We haven’t defined the impl_hello_world function; that’s where we’ll build the new Rust code we want to include. Before we get to that, the last part of this hello_world_derive function is using the quote crate’s parse function to turn the output of the impl_hello_world function back into a TokenStream. The returned TokenStream is added to the code that users of our crate write so that when they compile their crate, they get extra functionality we provide.

You may have noticed that we’re calling unwrap to panic if the calls to the parse_derive_input or parse functions fail because they’re unable to parse the TokenStream or generate a TokenStream. Panicking on errors is necessary in procedural macro code because proc_macro_derive functions must return TokenStream rather than Result in order to conform to the procedural macro API. We’ve chosen to keep this example simple by using unwrap; in production code you should provide more specific error messages about what went wrong by using expect or panic!.

Now that we have the code to turn the annotated Rust code from a TokenStream into a String and into a DeriveInput instance, let’s write the code that will generate the code implementing the HelloWorld trait on the annotated type:

Filename: hello-world-derive/src/lib.rs

fn impl_hello_world(ast: &syn::DeriveInput) -> quote::Tokens {
    let name = &ast.ident;
    quote! {
        impl HelloWorld for #name {
            fn hello_world() {
                println!("Hello, World! My name is {}", stringify!(#name));
            }
        }
    }
}

We are able to get an Ident struct instance containing the name (identifier) of the annotated type using ast.ident. With the code from Listing A4-1, name will be Ident("Pancakes").

The quote! macro from the quote crate lets us write up the Rust code that we wish to return and convert it into quote::Tokens. The quote! macro lets us use some really cool templating mechanics; we can write #name and quote! will replace it with the value in the variable named name. You can even do some repetition similar to the way regular macros work. Check out the quote crate’s docs for a thorough introduction.

What we want to do for our procedural macro is generate an implementation of our HelloWorld trait for the type the user of our crate has annotated, which we can get by using #name. The trait implementation has one function, hello_world, and the function body contains the functionality we want to provide: printing Hello, World! My name is and then the name of the type the user of our crate has annotated. The stringify! macro used here is built into Rust. It takes a Rust expression, such as 1 + 2, and at compile time turns the expression into a string literal, such as "1 + 2". This is different than format! or println!, which evaluate the expression and then turn the result into a String. There’s a possibility that #name would be an expression that we would want to print out literally, and stringify! also saves an allocation by converting #name to a string literal at compile time.

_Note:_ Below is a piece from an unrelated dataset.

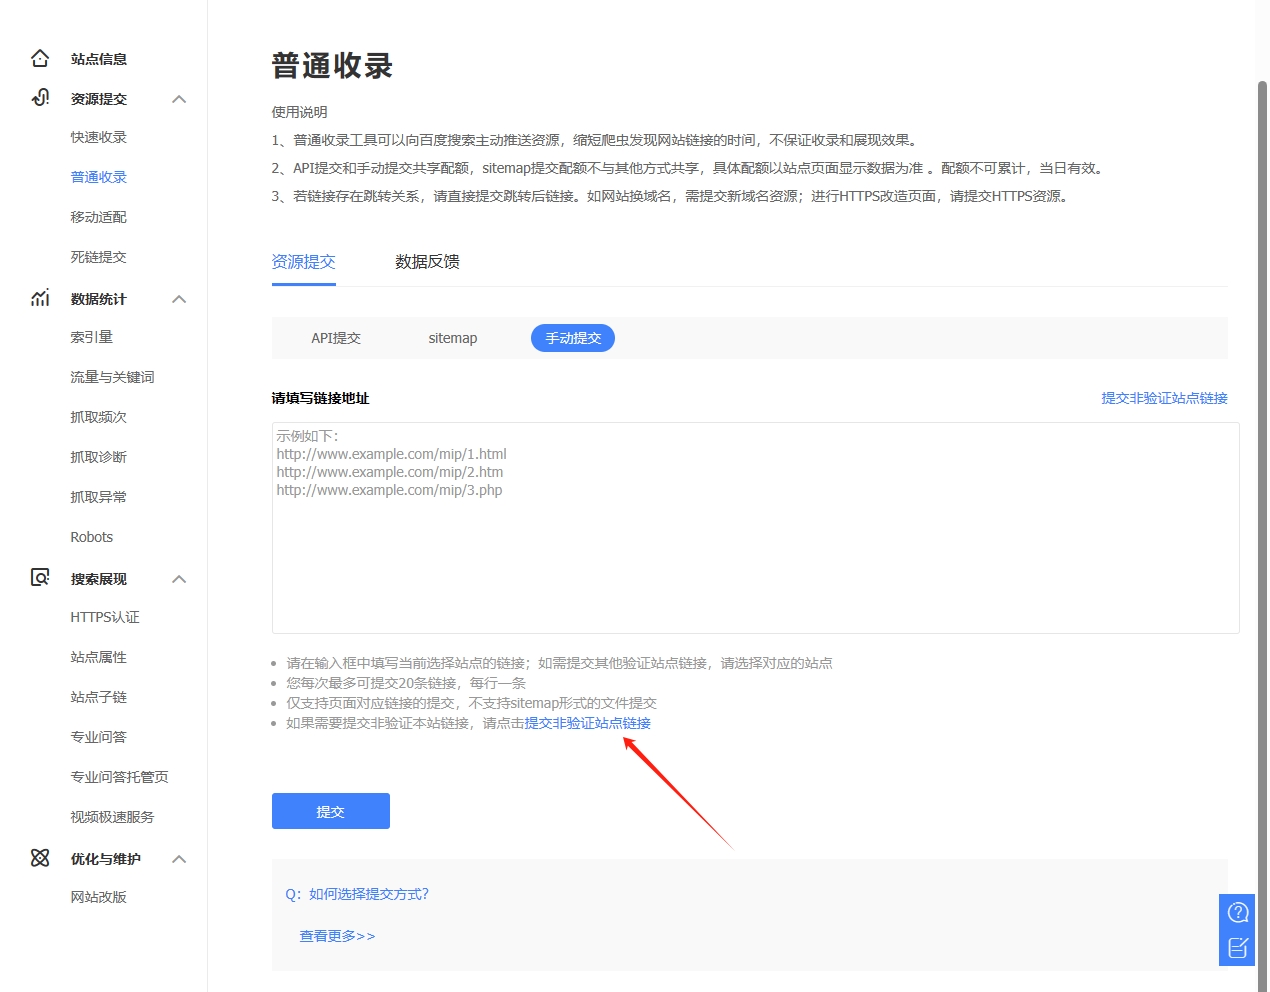Click the 优化与维护 icon in sidebar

At this point, cargo build should complete successfully in both hello-world and hello-world-derive. Let’s hook these crates up to the code in Listing A4-1 to see it in action! Create a new binary project in your projects directory with cargo new --bin pancakes. We need to add both hello-world and hello-world-derive as dependencies in the pancakes crate’s Cargo.toml. If you’ve chosen to publish your versions of hello-world and hello-world-derive to https://crates.io they would be regular dependencies; if not, you can specify them as path dependencies as follows:

[dependencies]
hello_world = { path = "../hello-world" }
hello_world_derive = { path = "../hello-world/hello-world-derive" }

Put the code from Listing A4-1 into src/main.rs, and executing cargo run should print Hello, World! My name is Pancakes! The implementation of the HelloWorld trait from the procedural macro was included without the pancakes crate needing to implement it; the #[derive(HelloWorld)] took care of adding the trait implementation.

The Future of Macros

In the future, we’ll be expanding both declarative and procedural macros. A better declarative macro system will be used with the macro keyword, and we’ll add more types of procedural macros, for more powerful tasks than only derive. These systems are still under development at the time of publication; please consult the online Rust documentation for the latest information.